**Exercise task a:** Pull out every line in the records that contains the string "green". Case counts.

**Extracted text:**
— Begin —

During the Battle of Leyte Gulf, Admiral Halsey moved his massive Third fleet
out of position to chase a Japanese ruse. The Japanese then moved their
Central Force through the gap and attacked the much smaller and ill-prepared
Seventh Fleet.

The commander of the Seventh Fleet sent several desperate messages asking for
Halsey's help, causing Admiral Nimitz at Pearl Harbor to send a message to
Halsey asking, simply "WHERE IS TASK FORCE THIRTY FOUR?" (Task Force 34 was
the Third Fleet's detachment of battleships).

His clerk changed the message to WHERE IS RPT WHERE IS TASK FORCE THIRTY FOUR?
And then, while forming the message, added the beginning nonce "TURKEY TROTS
TO WATER GG" and the trailing nonce "RR THE WORLD WONDERS". The "GG" and "RR"
were indicators of the end and beginning of the nonces.

Halsey's clerk removed the first nonce, but left the last one "THE WORLD
WONDERS" as part of the message, apparently missing the "RR". So when Halsey
got the message, it read "WHERE IS RPT WHERE IS TASK FORCE THIRTY FOUR THE
WORLD WONDERS".

— End —

**Records for finding items:**

— Begin —

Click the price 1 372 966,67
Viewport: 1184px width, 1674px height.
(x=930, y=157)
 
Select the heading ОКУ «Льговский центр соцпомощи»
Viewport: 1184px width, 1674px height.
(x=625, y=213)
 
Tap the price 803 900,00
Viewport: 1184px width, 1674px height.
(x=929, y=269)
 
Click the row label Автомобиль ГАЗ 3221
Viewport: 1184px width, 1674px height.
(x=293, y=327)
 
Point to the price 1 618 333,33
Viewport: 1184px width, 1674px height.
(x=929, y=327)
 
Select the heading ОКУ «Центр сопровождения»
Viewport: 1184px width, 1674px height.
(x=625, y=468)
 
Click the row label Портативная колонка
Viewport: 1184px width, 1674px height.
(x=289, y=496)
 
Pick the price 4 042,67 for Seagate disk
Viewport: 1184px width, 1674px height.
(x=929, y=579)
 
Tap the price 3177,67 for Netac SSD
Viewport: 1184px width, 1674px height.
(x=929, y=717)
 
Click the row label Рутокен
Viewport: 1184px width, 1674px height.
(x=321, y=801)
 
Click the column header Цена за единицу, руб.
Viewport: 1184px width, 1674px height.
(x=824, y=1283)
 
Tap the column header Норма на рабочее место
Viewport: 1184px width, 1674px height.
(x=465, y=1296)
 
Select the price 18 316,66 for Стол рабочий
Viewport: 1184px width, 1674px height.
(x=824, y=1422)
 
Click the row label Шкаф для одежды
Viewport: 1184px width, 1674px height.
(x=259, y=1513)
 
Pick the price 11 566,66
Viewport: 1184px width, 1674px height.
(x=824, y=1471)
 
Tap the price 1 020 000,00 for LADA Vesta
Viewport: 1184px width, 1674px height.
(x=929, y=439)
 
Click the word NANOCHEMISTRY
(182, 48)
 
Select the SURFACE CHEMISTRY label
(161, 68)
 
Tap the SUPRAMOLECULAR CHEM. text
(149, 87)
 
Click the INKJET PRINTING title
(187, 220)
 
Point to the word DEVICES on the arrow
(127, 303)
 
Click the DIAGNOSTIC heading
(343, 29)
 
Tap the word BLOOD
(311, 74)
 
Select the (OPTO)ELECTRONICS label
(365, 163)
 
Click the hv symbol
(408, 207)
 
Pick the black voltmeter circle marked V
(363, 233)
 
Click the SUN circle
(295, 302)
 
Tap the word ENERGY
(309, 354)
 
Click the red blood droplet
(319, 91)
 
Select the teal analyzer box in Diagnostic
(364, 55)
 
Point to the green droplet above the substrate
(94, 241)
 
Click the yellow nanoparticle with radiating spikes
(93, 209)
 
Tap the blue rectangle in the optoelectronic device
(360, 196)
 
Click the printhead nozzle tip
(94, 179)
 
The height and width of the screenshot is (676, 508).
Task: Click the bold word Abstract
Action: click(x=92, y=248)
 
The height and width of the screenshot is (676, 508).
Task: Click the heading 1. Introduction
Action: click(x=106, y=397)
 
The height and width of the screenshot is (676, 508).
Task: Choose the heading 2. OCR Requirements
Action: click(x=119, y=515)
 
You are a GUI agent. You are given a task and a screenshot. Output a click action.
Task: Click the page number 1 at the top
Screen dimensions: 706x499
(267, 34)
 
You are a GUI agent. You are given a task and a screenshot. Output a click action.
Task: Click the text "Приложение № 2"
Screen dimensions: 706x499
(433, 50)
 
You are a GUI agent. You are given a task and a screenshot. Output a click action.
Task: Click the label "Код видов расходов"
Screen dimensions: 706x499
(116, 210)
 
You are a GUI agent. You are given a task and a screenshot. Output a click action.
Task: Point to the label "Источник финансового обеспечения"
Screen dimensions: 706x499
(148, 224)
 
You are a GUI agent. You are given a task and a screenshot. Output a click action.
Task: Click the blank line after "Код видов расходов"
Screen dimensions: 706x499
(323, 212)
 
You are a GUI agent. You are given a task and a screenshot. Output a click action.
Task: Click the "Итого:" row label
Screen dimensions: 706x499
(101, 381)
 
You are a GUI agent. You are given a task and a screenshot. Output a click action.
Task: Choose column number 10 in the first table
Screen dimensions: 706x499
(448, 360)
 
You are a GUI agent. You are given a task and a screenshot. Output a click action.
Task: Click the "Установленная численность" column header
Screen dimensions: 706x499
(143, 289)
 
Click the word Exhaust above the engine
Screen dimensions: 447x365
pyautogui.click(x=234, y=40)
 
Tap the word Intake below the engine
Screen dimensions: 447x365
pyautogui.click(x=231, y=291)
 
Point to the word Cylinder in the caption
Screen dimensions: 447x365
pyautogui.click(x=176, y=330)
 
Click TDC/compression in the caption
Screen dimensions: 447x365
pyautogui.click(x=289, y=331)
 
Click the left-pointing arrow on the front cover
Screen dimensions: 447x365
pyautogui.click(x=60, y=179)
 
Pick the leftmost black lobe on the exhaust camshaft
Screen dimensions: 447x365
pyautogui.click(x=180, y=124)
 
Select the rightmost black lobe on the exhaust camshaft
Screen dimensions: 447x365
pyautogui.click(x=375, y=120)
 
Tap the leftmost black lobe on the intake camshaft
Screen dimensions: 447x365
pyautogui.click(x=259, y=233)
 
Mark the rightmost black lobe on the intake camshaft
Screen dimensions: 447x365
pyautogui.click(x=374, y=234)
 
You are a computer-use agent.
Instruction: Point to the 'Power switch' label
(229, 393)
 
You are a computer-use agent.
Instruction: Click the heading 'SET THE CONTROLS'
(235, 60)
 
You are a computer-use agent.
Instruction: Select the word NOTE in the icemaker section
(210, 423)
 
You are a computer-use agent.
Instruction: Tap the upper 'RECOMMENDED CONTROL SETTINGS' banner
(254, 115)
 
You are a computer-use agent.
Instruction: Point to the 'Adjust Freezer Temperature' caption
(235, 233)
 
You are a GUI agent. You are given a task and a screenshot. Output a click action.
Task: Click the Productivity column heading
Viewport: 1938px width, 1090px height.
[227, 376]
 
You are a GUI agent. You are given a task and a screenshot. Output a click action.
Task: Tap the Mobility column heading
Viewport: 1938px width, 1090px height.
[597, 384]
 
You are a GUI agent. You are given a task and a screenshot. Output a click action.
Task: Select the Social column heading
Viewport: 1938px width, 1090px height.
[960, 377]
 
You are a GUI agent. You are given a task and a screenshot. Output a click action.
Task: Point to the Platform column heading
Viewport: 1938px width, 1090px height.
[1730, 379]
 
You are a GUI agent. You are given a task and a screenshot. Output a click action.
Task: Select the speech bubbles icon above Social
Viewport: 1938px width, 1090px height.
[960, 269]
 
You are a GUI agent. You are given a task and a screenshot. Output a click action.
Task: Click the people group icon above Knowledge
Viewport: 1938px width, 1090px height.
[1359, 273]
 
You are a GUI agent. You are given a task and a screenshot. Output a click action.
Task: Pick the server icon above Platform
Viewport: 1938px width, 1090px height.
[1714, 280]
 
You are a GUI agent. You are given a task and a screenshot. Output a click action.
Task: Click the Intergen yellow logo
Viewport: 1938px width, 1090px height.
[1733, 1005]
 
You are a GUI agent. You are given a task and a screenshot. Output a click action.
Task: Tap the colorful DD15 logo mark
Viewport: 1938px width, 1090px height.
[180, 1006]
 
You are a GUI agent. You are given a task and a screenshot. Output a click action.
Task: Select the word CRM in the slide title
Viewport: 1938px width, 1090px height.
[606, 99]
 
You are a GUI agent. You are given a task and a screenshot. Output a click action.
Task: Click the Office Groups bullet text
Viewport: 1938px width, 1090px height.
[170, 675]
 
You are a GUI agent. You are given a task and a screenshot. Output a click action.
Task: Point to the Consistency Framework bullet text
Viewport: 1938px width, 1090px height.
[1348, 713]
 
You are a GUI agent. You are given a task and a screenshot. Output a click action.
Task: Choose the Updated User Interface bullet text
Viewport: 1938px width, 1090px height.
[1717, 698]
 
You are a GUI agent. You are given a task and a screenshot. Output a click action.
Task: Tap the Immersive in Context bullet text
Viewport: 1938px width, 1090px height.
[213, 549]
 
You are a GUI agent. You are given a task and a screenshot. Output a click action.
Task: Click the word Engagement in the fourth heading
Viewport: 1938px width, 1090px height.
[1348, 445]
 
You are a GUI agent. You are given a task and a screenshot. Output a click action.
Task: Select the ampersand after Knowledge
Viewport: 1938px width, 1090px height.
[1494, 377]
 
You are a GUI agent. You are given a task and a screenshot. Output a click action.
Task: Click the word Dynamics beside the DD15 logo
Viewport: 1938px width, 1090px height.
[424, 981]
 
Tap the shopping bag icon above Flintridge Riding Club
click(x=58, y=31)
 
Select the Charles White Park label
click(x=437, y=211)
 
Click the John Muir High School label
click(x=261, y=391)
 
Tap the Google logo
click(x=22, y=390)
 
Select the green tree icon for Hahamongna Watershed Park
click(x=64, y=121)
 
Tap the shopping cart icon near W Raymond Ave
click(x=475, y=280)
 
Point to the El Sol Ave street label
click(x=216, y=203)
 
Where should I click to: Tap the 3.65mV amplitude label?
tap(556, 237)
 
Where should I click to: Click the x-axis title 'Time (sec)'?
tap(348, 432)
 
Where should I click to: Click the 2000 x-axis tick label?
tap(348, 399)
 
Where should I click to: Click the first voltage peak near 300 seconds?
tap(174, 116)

— End —

**Exercise task b:** Quote the Leyte Gulf text verbatim, everything from "His clerk changed" down to "of the nonces.".

**Written response a:**
Point to the green droplet above the substrate
Select the green tree icon for Hahamongna Watershed Park

**Written response b:**
His clerk changed the message to WHERE IS RPT WHERE IS TASK FORCE THIRTY FOUR?
And then, while forming the message, added the beginning nonce "TURKEY TROTS
TO WATER GG" and the trailing nonce "RR THE WORLD WONDERS". The "GG" and "RR"
were indicators of the end and beginning of the nonces.